Am 18. September war es dann so weit: Im Heimspiel gegen den VfL Wolfsburg erlebte der Abwehrspieler nach einem halben Jahr seine fußballerische Auferstehung. „Ein überwältigendes Gefühl“, wie Baumgartl sagt. Es wurde nur noch von den Szenen während seiner Auswechslung getoppt: Die Ovationen der Fans im Stehen in der Alten Försterei gingen unter die Haut.
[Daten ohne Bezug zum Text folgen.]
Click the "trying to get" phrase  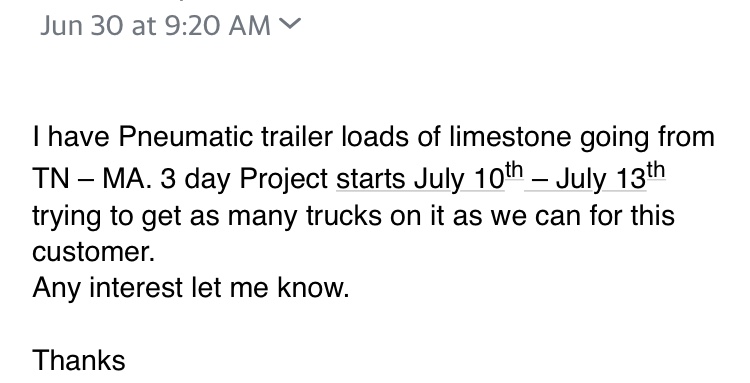pos(107,216)
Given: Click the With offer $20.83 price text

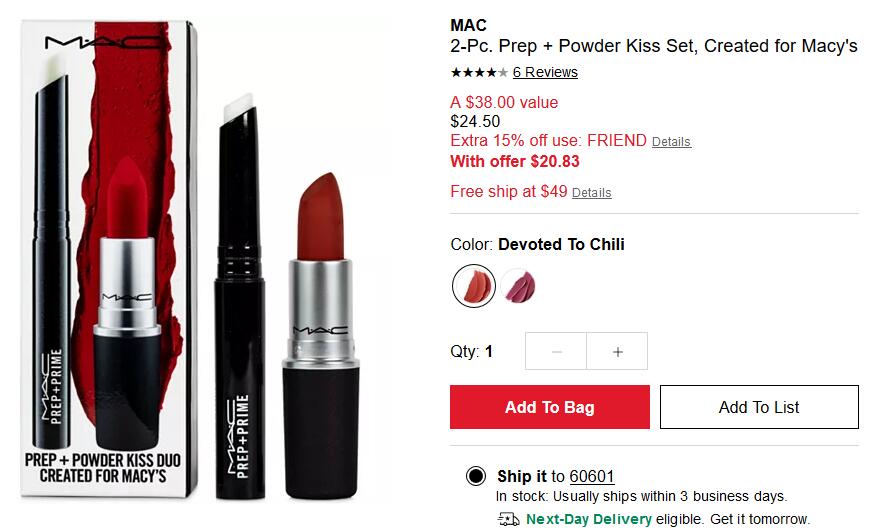Looking at the screenshot, I should tap(515, 161).
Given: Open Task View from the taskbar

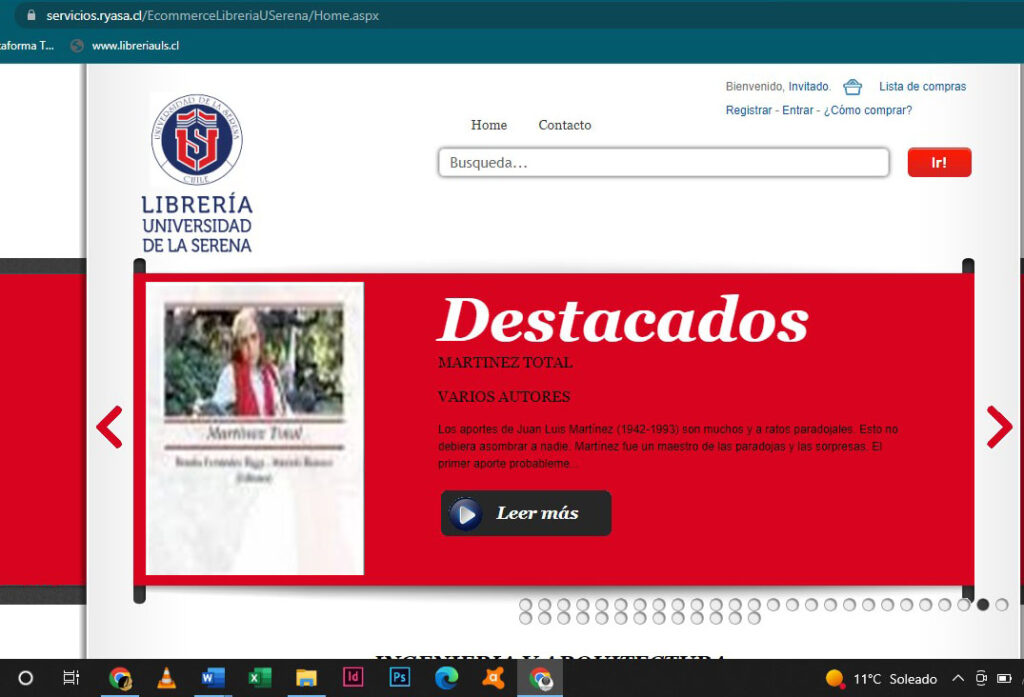Looking at the screenshot, I should (x=70, y=678).
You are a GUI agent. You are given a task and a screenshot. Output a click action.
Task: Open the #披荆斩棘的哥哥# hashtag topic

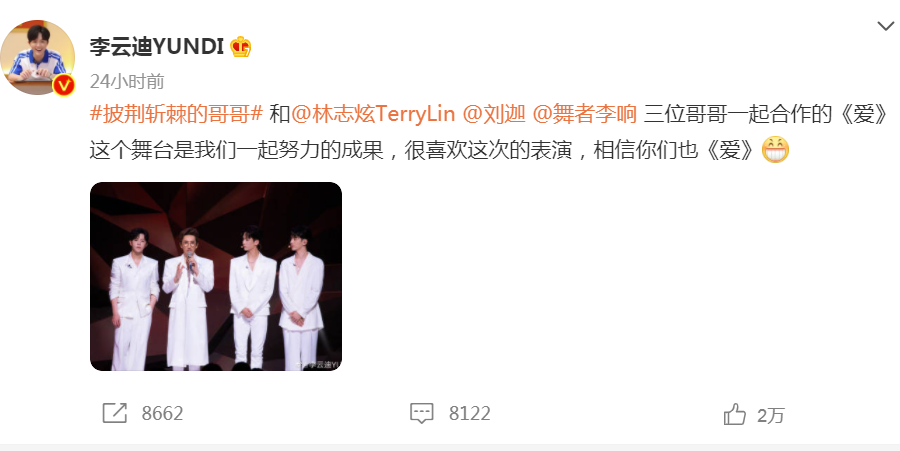click(176, 114)
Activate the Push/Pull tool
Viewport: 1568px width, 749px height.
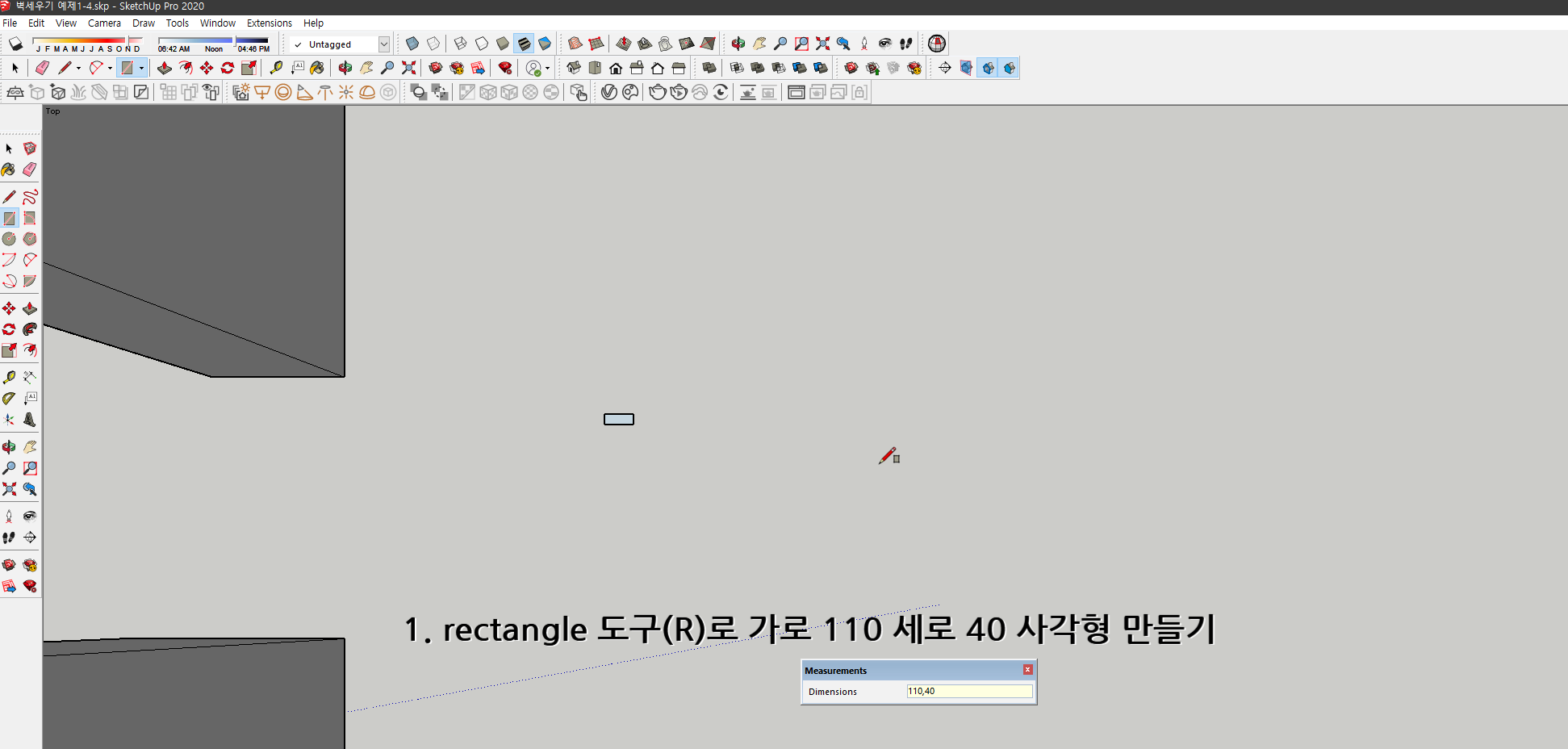point(30,308)
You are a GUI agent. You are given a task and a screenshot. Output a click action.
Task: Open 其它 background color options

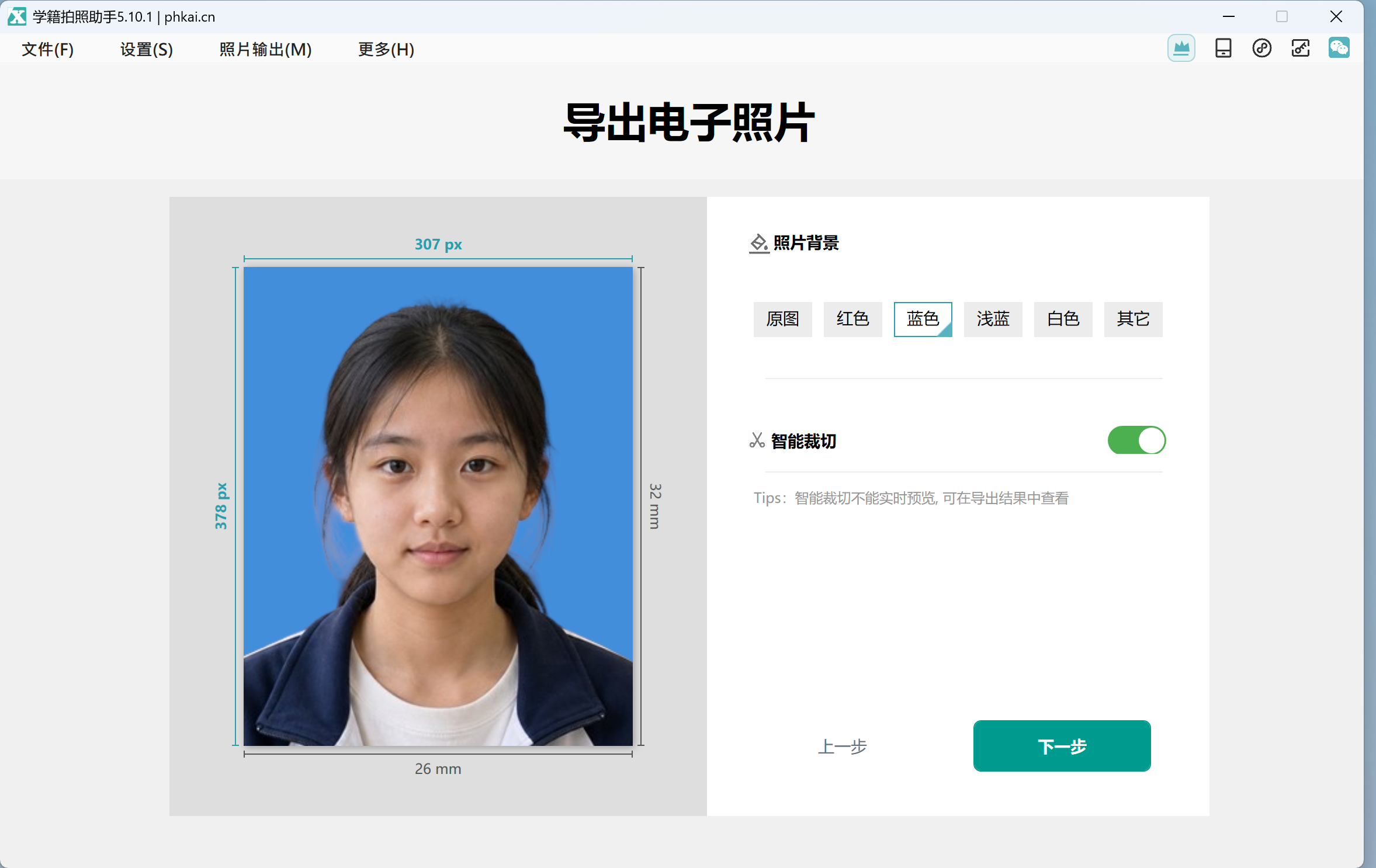(1133, 320)
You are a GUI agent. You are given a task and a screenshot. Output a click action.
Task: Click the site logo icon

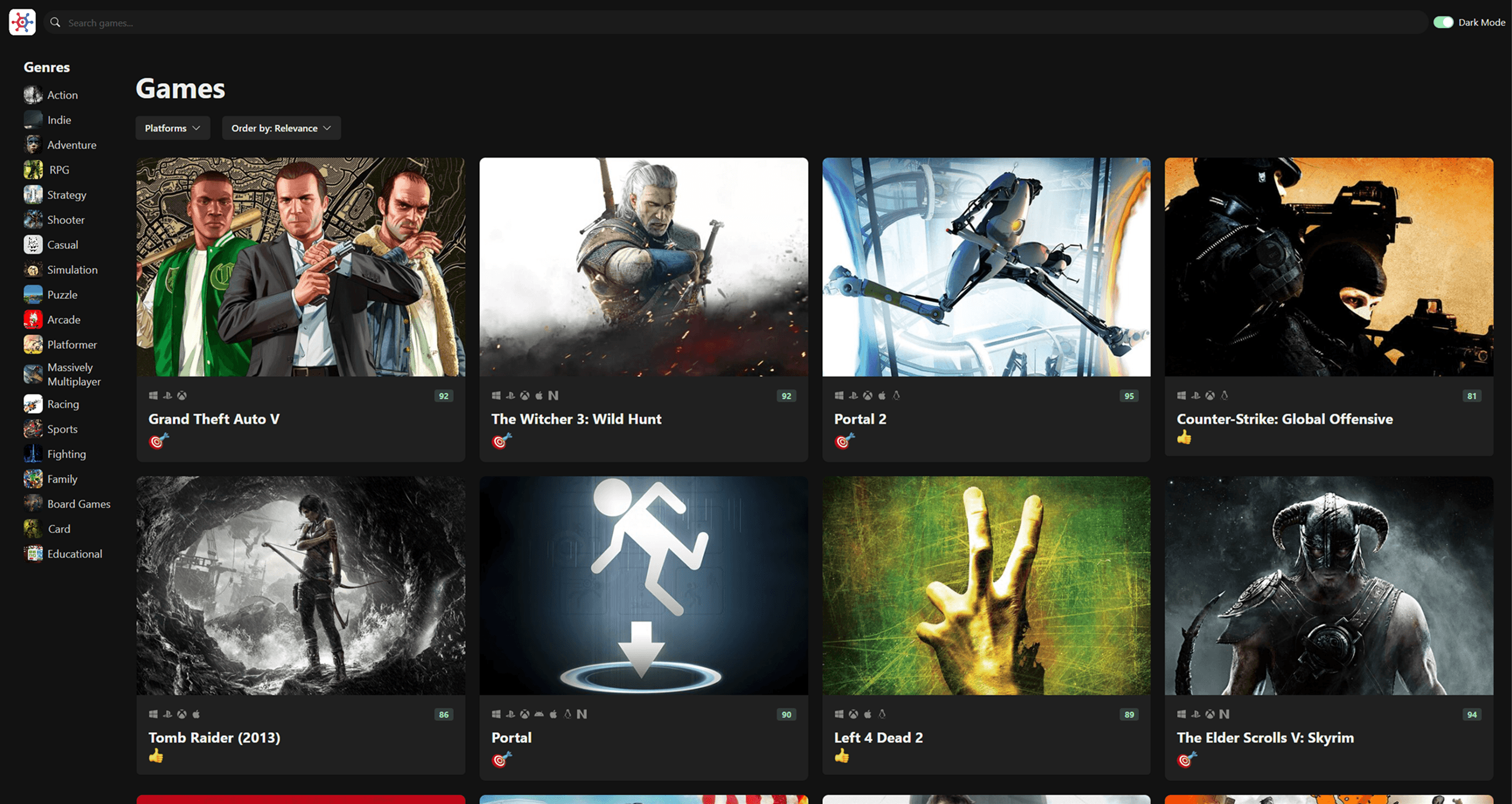(22, 22)
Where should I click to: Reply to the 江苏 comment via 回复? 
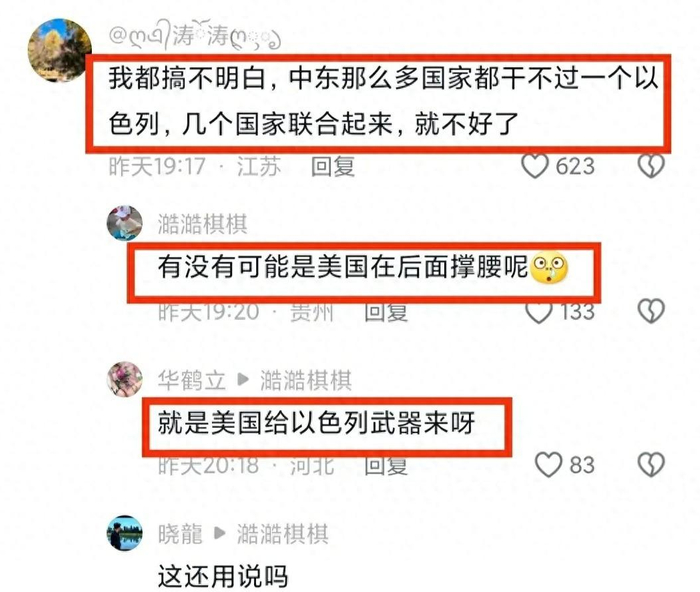tap(333, 167)
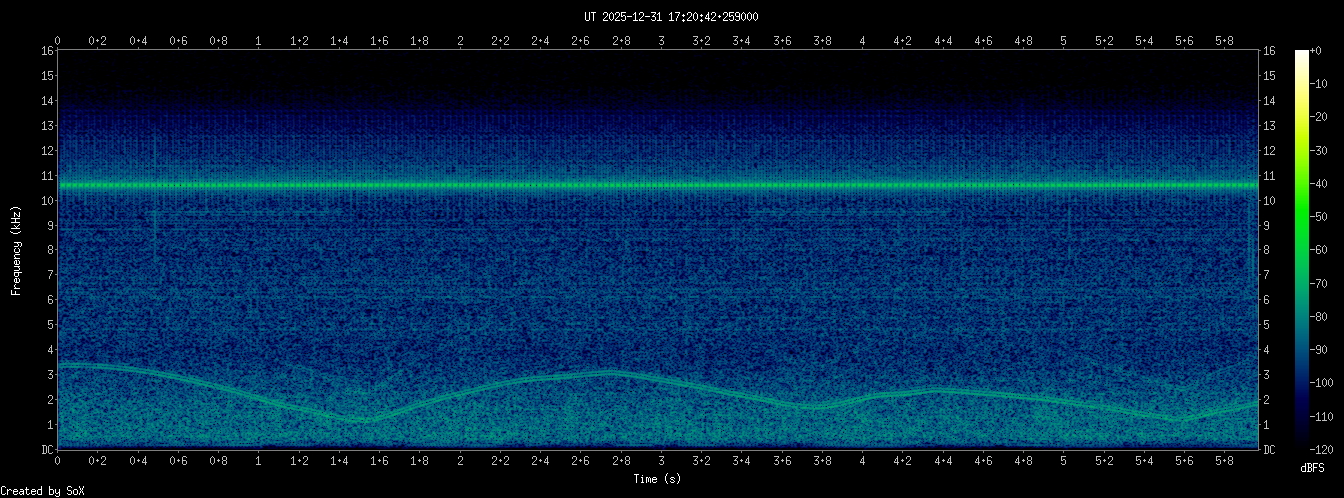Click the 16 kHz label on left frequency axis
The image size is (1344, 498).
47,51
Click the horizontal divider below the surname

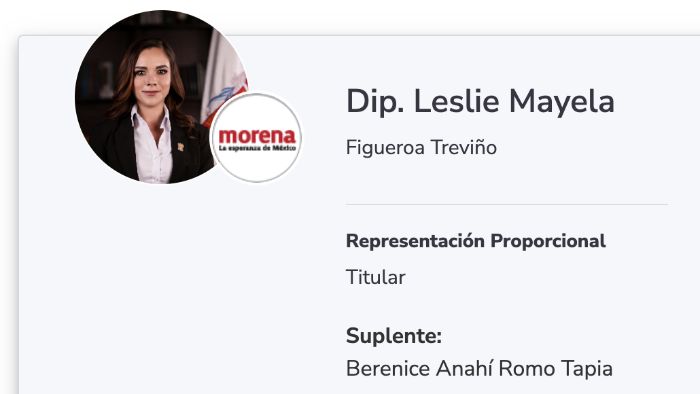[507, 205]
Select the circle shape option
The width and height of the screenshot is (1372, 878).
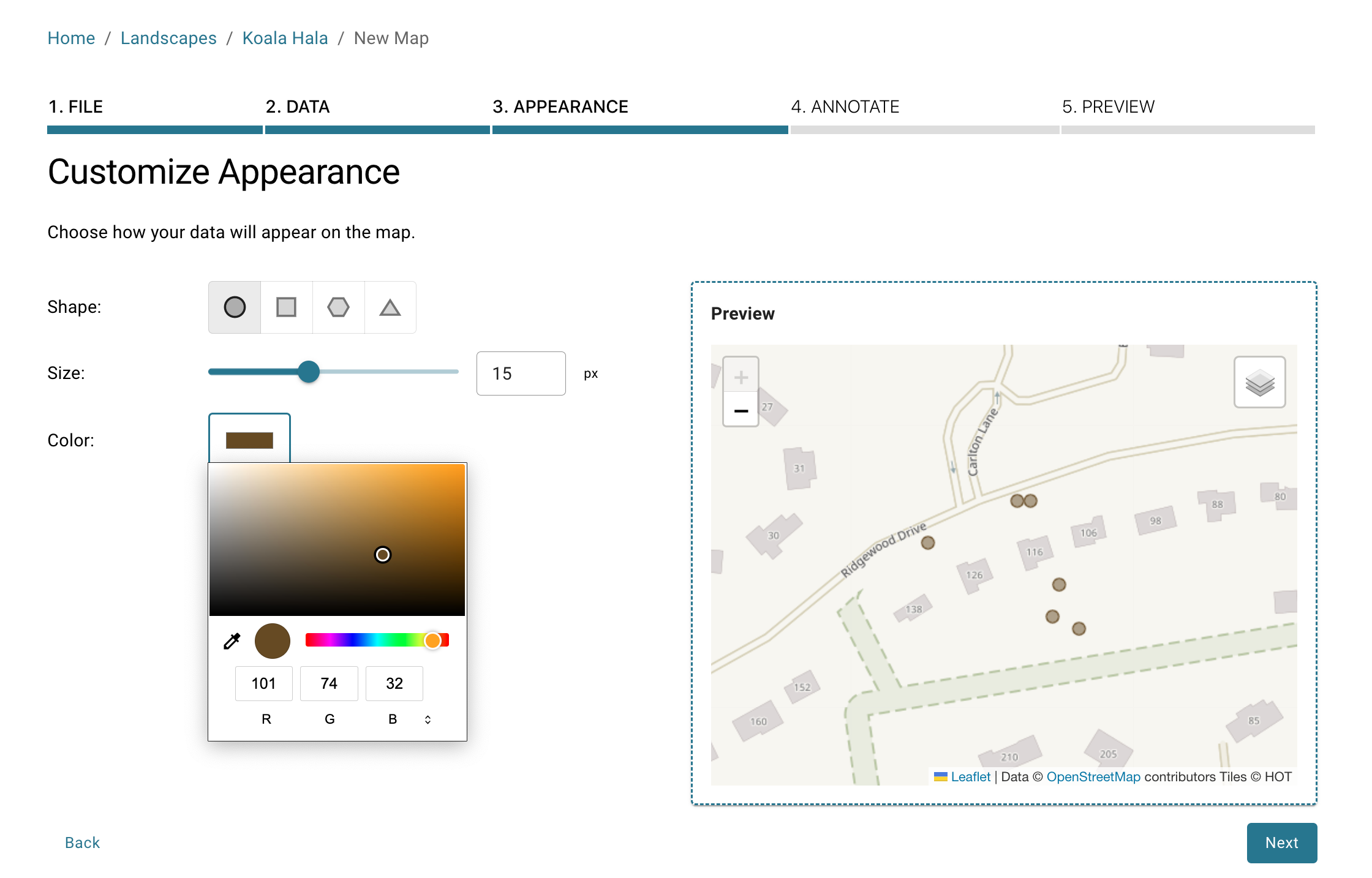click(x=234, y=307)
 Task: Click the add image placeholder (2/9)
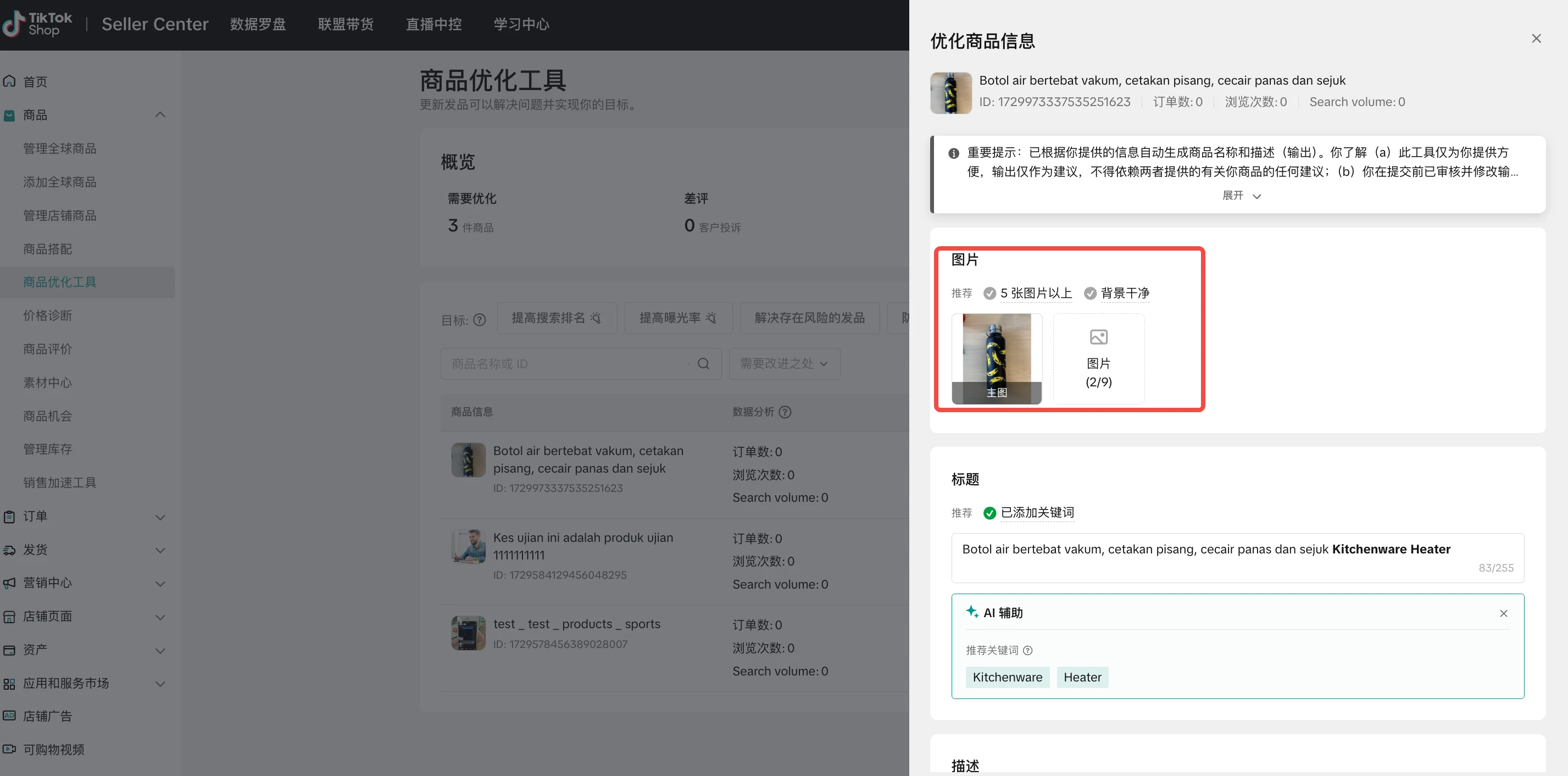click(x=1098, y=358)
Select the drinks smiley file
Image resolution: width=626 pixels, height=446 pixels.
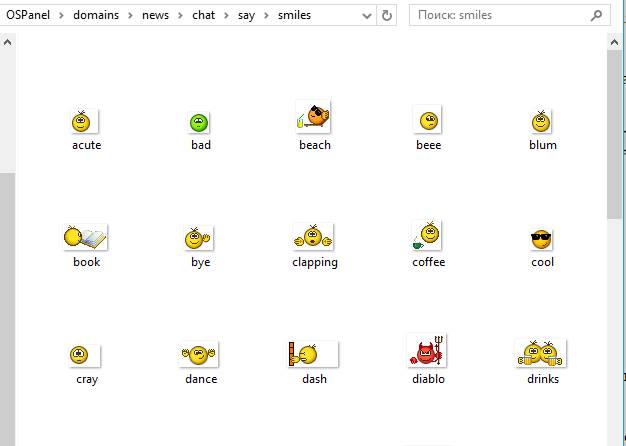(x=541, y=353)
Baumgartl will anderen Mut machen
Denn Baumgartl ist nicht nur Opfer, sondern auch Botschafter seiner Erkrankung: Von Anfang an ging der 25-Jährige offen damit um. Der Wahlberliner wirbt auf allen Kanälen für Vorsorgeuntersuchungen und spricht allen Mut zu, die eine ähnliche Diagnose ereilt hat. „Ich will sensibilisieren, will Vorbild sein. Als Profisportler habe ich eine gewisse Reichweite. Ich möchte den Menschen den Mut geben, dafür zu kämpfen, dass man sein altes Leben zurückhaben kann.“
Baumgartl hat den Kampf gegen den Krebs erst einmal gewonnen. Seither geht er mit einem anderen Blick durchs Leben, sieht vieles gelassener – ob die Staus in Berlin oder eine Niederlage in der Bundesliga. Vergangenen Samstag kassierte seine Mannschaft in Frankfurt die erste in der Bundesliga seit mehr als sechs (!) Monaten. Was nichts daran ändert, dass die Berliner an der Tabellenspitze stehen. Die wollen sie trotz Doppelbelastung durch die Europa League und dem gewonnenen Spiel am Donnerstag in Malmö (0:1) am Sonntag beim VfB verteidigen.
Ob Timo Baumgartl an seiner alten Wirkungsstätte dabei sein kann, war zunächst offen. Am vergangenen Montag wurde er positiv auf Corona getestet. Mittlerweile ist aber klar: Union Berlin kann für das Spiel am Sonntag mit dem Innenverteidiger planen. Das bestätigte Union-Trainer Urs Fischer am Samstag.